- Provided records -
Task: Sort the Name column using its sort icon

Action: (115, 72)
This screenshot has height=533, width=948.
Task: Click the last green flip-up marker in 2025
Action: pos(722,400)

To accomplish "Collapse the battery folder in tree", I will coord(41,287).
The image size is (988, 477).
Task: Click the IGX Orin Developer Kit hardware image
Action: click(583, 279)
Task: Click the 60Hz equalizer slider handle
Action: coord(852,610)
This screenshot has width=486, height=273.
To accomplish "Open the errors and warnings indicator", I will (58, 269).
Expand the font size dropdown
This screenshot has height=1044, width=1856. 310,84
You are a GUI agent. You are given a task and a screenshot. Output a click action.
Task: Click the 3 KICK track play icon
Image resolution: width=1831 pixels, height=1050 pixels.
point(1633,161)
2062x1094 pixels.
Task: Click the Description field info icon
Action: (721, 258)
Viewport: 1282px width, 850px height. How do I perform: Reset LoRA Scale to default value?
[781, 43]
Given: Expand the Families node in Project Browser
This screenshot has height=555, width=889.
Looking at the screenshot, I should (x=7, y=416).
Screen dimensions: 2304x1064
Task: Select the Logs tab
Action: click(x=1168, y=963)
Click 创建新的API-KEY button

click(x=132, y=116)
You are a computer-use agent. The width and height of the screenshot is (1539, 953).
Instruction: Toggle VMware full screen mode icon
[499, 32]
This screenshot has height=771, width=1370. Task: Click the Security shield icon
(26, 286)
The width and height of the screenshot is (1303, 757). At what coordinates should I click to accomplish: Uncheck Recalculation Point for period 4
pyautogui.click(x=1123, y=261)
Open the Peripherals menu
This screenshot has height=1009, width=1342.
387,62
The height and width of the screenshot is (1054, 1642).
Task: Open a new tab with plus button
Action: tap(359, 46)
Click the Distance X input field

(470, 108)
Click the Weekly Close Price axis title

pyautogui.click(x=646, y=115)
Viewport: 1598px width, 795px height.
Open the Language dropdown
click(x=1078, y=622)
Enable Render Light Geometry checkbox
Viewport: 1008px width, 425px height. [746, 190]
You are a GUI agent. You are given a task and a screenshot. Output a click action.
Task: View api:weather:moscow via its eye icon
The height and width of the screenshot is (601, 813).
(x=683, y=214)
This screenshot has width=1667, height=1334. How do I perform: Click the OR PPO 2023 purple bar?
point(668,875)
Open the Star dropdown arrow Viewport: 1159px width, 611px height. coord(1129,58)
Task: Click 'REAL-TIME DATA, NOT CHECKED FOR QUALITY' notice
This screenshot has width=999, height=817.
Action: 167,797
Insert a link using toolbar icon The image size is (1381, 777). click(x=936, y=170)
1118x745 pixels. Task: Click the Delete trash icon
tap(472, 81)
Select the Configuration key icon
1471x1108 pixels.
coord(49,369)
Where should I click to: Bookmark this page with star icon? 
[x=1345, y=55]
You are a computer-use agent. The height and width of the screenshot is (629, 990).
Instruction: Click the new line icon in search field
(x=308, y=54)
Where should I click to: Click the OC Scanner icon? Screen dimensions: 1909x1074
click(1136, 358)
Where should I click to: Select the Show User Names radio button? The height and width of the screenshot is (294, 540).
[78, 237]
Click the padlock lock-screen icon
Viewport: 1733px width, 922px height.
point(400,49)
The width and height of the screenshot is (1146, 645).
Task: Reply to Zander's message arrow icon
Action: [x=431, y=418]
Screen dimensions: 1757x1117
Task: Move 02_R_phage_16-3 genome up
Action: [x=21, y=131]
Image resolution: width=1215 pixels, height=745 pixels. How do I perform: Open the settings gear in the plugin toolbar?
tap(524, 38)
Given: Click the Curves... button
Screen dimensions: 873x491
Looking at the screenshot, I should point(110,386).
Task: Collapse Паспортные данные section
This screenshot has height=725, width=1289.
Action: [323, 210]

- Required work -
Show each line of the records above containing "agent".

- Response -
You are a GUI agent. You are given a task and a screenshot. Output a click action.
You are a computer-use agent. The width and height of the screenshot is (1539, 953).
You are a GUI agent. You are given a task and a screenshot. Output a click action.
You are a computer-use agent. The height and width of the screenshot is (629, 990).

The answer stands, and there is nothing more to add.